1. About gastrointestinal motility
The esophagus, stomach, and small and large intestine coordinate and work in collaboration to support digestion and motility. Hypo or hypercontractions of these cause a variety of gastrointestinal symptoms that badly affect the quality of one’s life.
Common symptoms of dysmotility disorders are:
- Postprandial fullness
- early satiation
- Nausea and vomiting
- Pain in abdomen
- bloating,
- Dysphagia
- heartburn
2. About MMC
Migrating motor complexes or MMC are located in the stomach and the small bowel. It is a four-part complex. Every phase has varying degrees of contraction. Phase III is the most active. Motilin and 5-hydroxytryptamine control MMC. Any disturbance in serotonin signalling causes gastrointestinal discomfort.
The length of this cycle varies between 113 to 230 minutes and depends on the phase III origin. For example, the MMC cycle length is longer when phase III originates in the antrum compared.

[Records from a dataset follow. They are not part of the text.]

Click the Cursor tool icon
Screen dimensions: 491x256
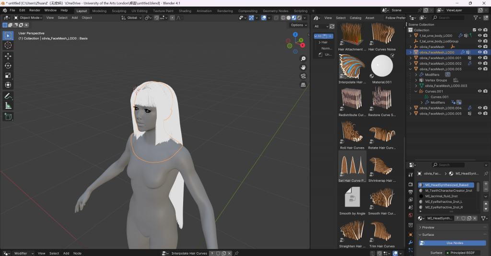click(x=8, y=45)
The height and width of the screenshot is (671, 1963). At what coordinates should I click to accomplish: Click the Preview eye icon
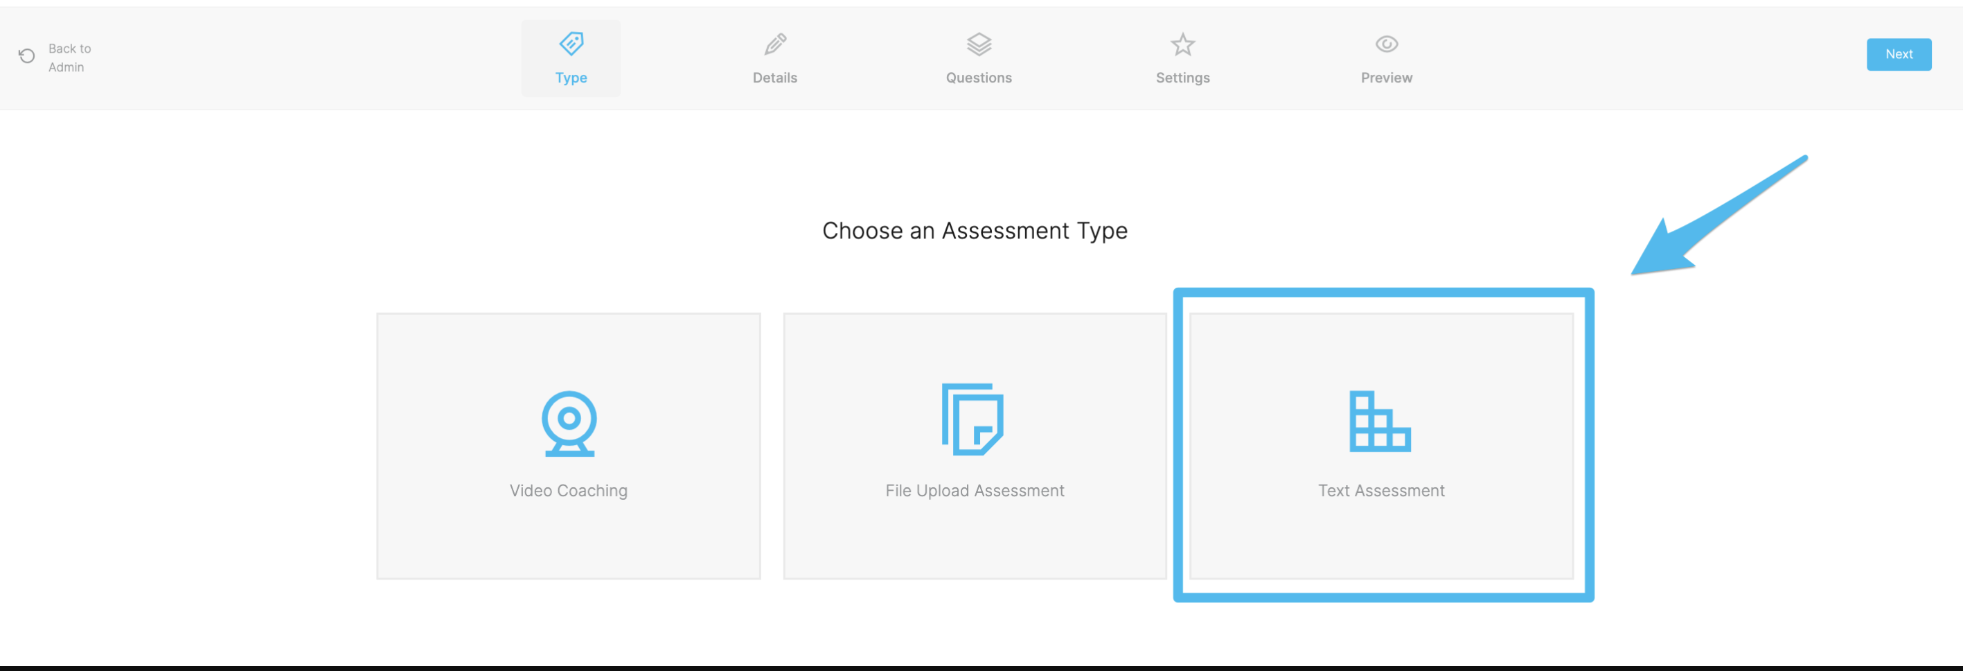[1386, 44]
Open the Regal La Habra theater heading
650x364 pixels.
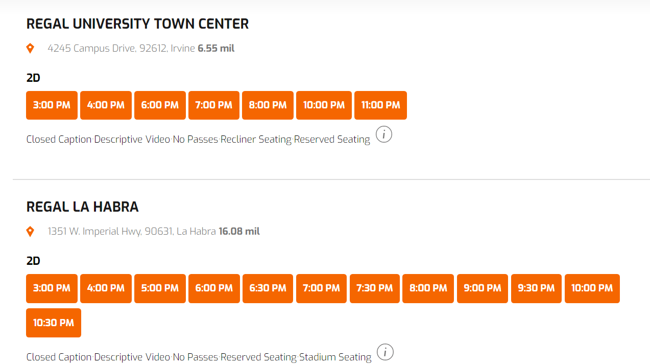click(82, 207)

An acidic pH also increases the length of MMC.
Phase I of MMC
The antral region will be in phase I constituting 50% of the entire MMC cycle length. In phase I, there are no contractions.
Phase II of MMC
The distal in the small intestine phase II constitutes approximately 80% of the MMC. the contractions are present but there are irregular intervals between consecutive contractions.
Phase III of MMC
This phase can begin either in the stomach or small intestine. In healthy individuals, it begins in the stomach.

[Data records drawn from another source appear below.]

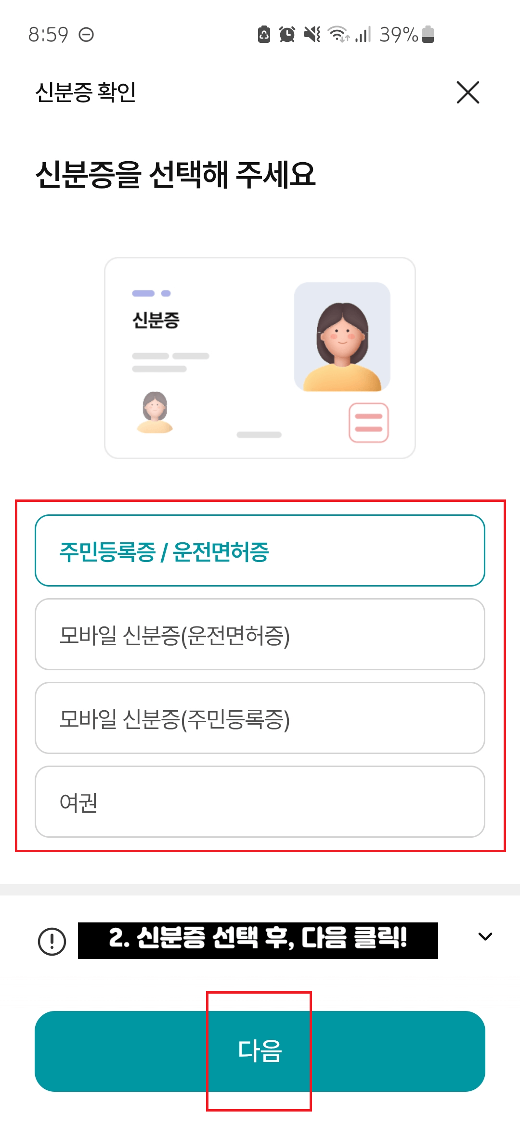Select 모바일 신분증(운전면허증) option
520x1138 pixels.
[260, 635]
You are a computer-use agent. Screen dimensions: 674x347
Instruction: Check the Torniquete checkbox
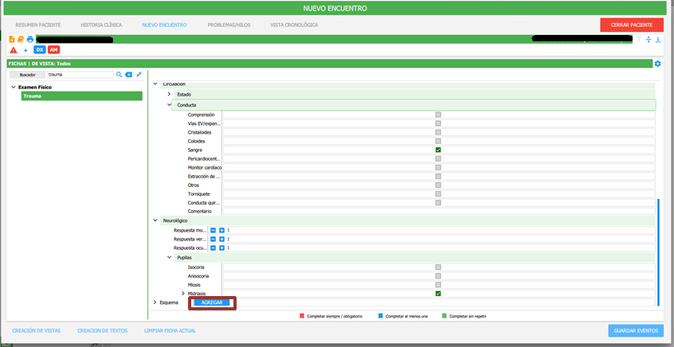pos(438,193)
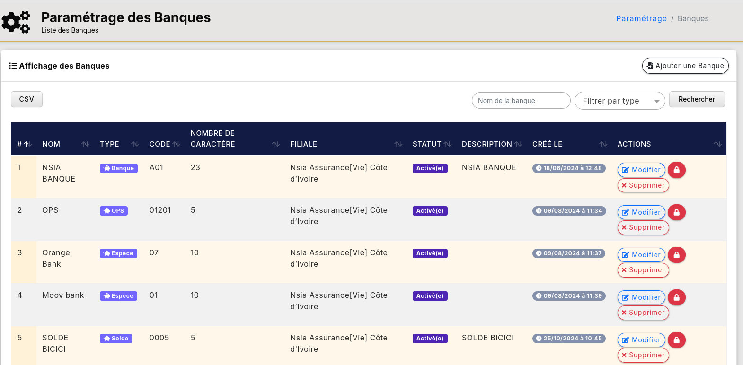Open the Paramétrage breadcrumb link
This screenshot has height=365, width=743.
[641, 18]
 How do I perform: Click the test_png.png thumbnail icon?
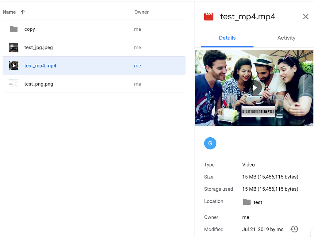(13, 84)
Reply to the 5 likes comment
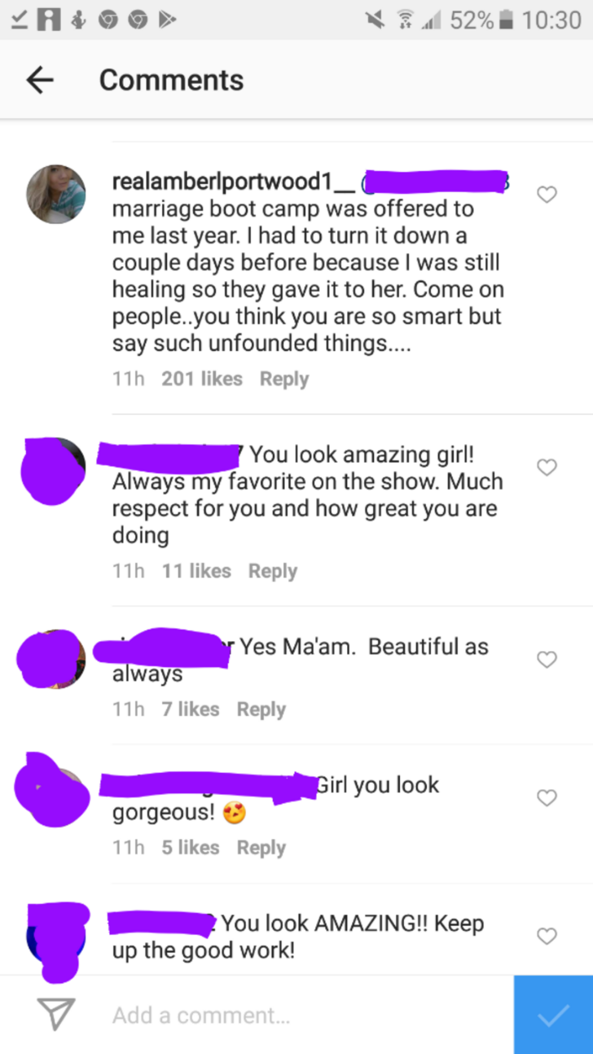Viewport: 593px width, 1054px height. [261, 848]
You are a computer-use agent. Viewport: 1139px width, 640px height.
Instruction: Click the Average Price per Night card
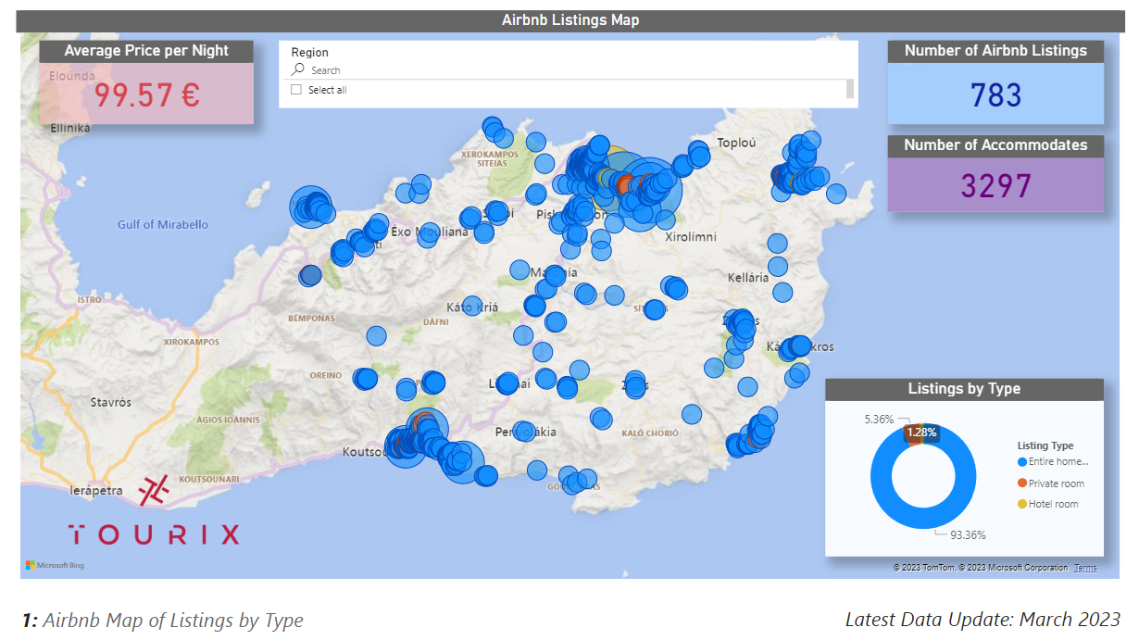[x=146, y=83]
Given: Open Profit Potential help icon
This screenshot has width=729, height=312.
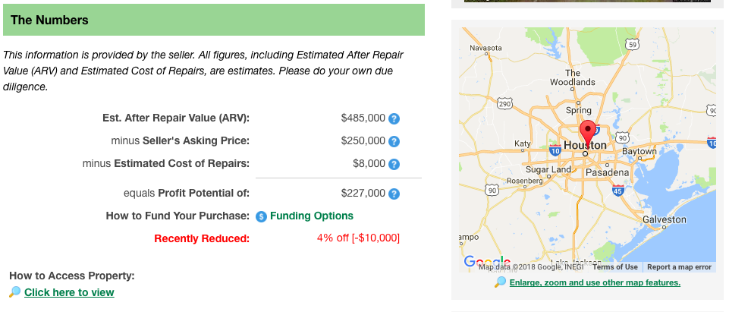Looking at the screenshot, I should coord(394,194).
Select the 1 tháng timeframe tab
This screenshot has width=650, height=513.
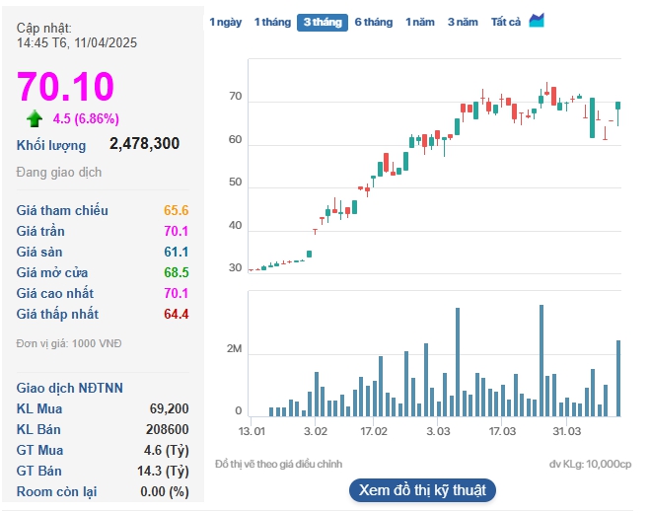[x=272, y=22]
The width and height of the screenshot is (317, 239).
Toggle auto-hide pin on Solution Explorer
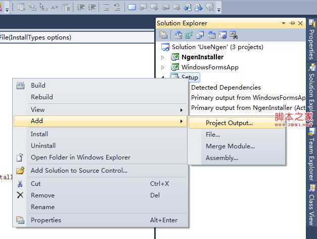pyautogui.click(x=293, y=23)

There is an increase in the frequency of high-pressure, peristaltic contractions over time until it reaches 2–3 contractions per minute in the stomach and 11–12 contractions per minute in the small intestine. The contractions propagate slowly as a band of high-amplitude peristaltic contractions down the entire length of the small intestine at a rate of ∼6–10 cm/min.
At the end of phase III, the phase I cycle begins again and continues until the next meal is consumed.
3. How can you benefit from using ginger and artichoke extract supplements?
- Healthy digestion: Ginger(Zingiber Officinale) and artichoke (Cynara cardunculus) have been used traditionally and are known to promote healthy digestive function.
- Promote gastrointestinal restoration: This combination maintains a healthy balance between gut bacteria.
- Improve gastric function: Studies have measured the effects of the combination of Cynara cardunculus and Zingiber officinale extracts on gastric function. The combination improves symptoms like nausea, fullness, satiety, bloating and stomach discomfort.
- Supports gastrointestinal motility: Integrative therapeutics motility activator is a prokinetic agent that improves gastric motility and relieves digestive symptoms.
- Support MMC function: MMC or Migrating motor complex is a cyclic, recurring motility pattern in GIT and occurs in the stomach and small bowel. MMC is a mechanical and chemical cleansing of the empty stomach in preparation for the next meal. It is a four-part complex with varying contractions within each phase. Phase 3 is considered to be the most active phase. Ginger increases antral motility during phase III of the MMC during fasting and after meals.
- Improve constipation: Constipation is when bowel movements are less frequent and stools become difficult to pass. There are many causes of constipation, like inadequate fibre intake, diet changes, etc. Integrative therapeutics motility activator relieves symptoms of constipation.
- Liver function: Artichoke leaf extracts contain cynarian, which exerts a choleretic effect and supports bile production and flow.
- Relieve nausea, bloating and other symptoms: Research studies highlight that Artichoke completes the effects of ginger. Artichoke acts on the small intestine, and ginger is active in the stomach. This combination improves symptoms like stomach pain, nausea, bloating and epigastric fullness.